- **Fragmento de texto**
>>
La mujer y la modernidad

Lo moderno se opone a lo anticuado y todos queremos ser modernos. Uno queda desprestigiado, descalificado o, cuando menos ridiculizado cuando alguien le llama “antiguo”, “carca”, “rancio”, “retrógrado” o “conservador”. Estos adjetivos se pueden aplicar a diferentes aspectos de la vida. Pero el caso es que nadie quiere ser visto a través de estos calificativos y queda avergonzado cuando alguien los esgrime en contra suya; todo el mundo quiere ser “progre” - progresar hacia-no-se-sabe-dónde -, con “la mente abierta”. Lo cierto es que la gente tiene miedo a parecer “carca”, a que les digan que tal manera de pensar es anticuada; sienten vergüenza, se callan, incluso se miran y se piensan a sí mismos como errados. La presión social puede llegar a ser asfixiante. Y la pregunta es ¿todo lo nuevo tiene que ser bueno por el hecho de ser nuevo?


Si nos referimos a los adelantos técnicos, nadie va a negar la mejora que han aportado a nuestra vida ciertos adelantos técnicos. Nadie duda en comprarse una lavadora en vez de lavar a mano, utilizar el coche o el avión en sus desplazamientos o cualquier otra ventaja de comodidad y rapidez que la técnica ofrezca si su economía se lo permite. Unos incorporan antes a su vida tales innovaciones y otros después, pero finalmente nadie se resiste.
<<
- **Problema breve 1**
Según el texto sobre la mujer y la modernidad, ¿qué aparato se compra cualquiera en lugar de lavar a mano?
- **Problema breve 2**
Escribe una continuación del texto sobre la mujer y la modernidad que siga a su última oración.
Los registros provienen de una fuente distinta.

- **Registros proporcionados**
>>
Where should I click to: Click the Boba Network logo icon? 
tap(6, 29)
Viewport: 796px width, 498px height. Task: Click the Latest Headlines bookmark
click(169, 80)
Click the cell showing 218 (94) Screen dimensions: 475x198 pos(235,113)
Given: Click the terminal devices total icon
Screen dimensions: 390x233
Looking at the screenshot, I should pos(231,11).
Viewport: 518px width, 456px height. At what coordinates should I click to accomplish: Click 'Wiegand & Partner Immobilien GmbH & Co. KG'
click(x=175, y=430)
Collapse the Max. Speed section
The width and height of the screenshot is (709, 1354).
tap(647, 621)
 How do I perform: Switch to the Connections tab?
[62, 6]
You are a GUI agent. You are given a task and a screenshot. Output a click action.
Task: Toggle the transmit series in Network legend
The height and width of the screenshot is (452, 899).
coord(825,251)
<<
>>
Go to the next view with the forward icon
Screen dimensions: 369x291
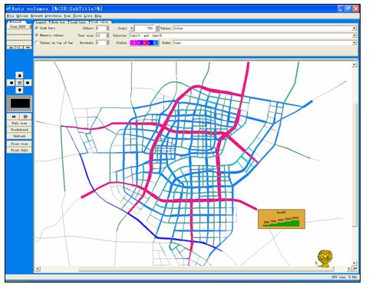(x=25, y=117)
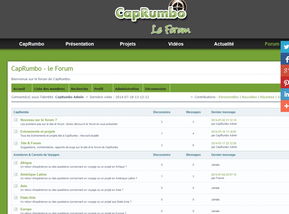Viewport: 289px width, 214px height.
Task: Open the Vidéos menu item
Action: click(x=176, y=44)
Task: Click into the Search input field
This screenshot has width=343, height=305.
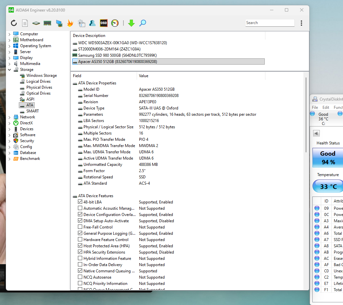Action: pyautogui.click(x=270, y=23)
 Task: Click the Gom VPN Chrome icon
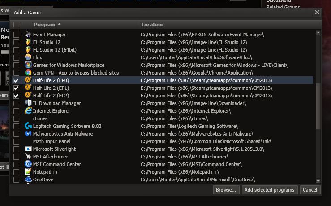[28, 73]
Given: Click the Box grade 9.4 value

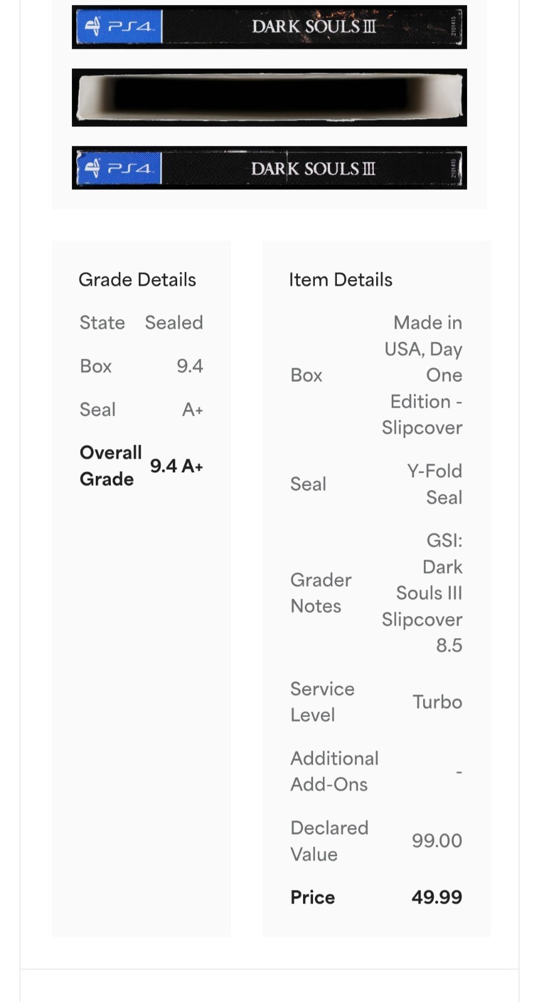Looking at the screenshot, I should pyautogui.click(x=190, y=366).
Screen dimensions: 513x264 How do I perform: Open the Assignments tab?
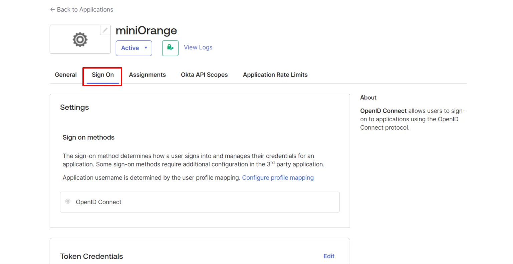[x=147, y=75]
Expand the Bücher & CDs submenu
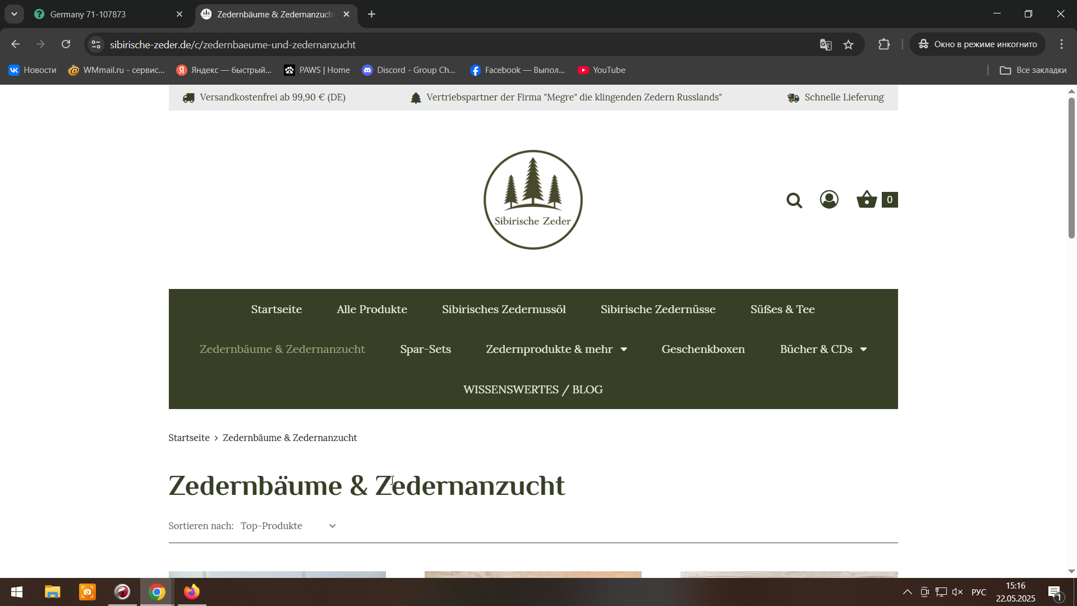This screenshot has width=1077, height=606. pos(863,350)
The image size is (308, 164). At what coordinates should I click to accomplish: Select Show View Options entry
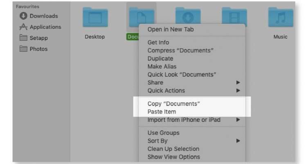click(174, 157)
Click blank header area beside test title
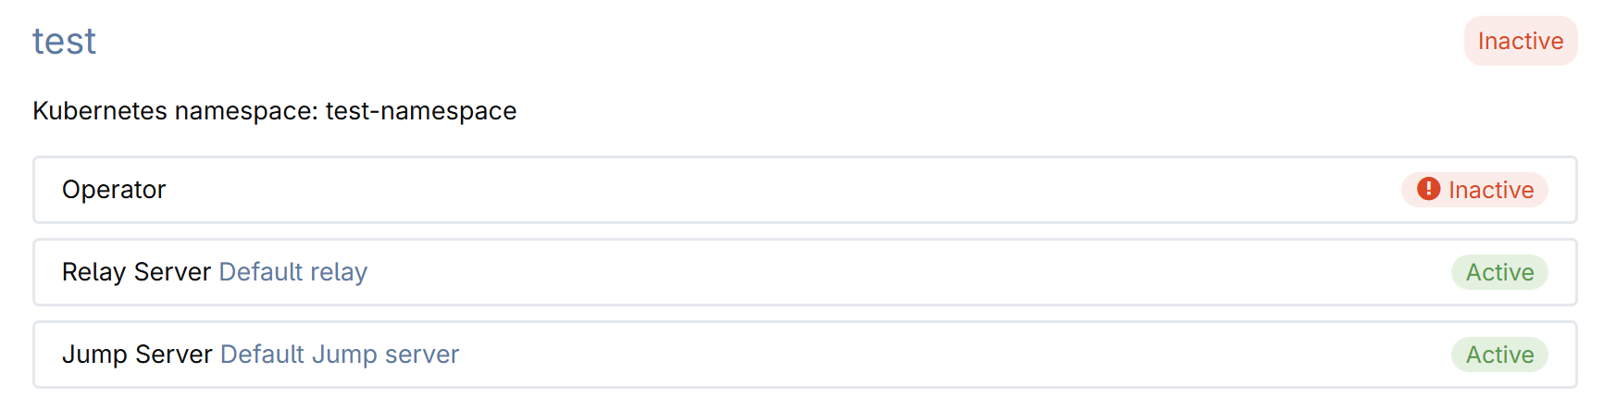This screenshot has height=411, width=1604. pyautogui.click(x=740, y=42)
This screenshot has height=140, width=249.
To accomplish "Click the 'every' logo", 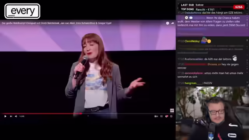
<<
>>
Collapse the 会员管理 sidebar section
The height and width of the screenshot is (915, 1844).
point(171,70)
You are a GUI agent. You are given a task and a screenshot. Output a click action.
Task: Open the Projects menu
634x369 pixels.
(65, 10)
<<
- **Respuesta escrita 1**
Una lavadora.

- **Respuesta escrita 2**
Pero, además, los adjetivos citados se refieren a las costumbres y comportamientos de la gente y aquí es donde se introducen las connotaciones más negativas. Parece que, aunque a nadie se le ocurra decir “¡qué anticuado es tener dos ojos!”, lo que provocaría extrañeza e incluso el ser tachado de loco, sí que se puede considerar que ciertas formas de ser -pertenecientes al ser humano, y al hombre y a la mujer en su especificidad- ciertas motivaciones que forman parte de la naturaleza psíquica “ya no se llevan”. ¿Están anticuados los celos? Lo que sabemos es que siguen ahí, siendo un sentimiento dominante en el ser humano. Un sentimiento que provoca ciertos comportamientos, a veces trágicos. No se pueden suprimir por decreto. ¿Están anticuadas las necesidades de afecto, reconocimiento, estima y otras, puestas de manifiesto por el psicólogo humanista Maslow y muy aceptadas en el campo de la psicología? ¿No forman parte de la naturaleza humana universal, al igual que los ojos o las manos? Podrán encontrarse formas mejores de satisfacerlas, pero no podrán extirparse.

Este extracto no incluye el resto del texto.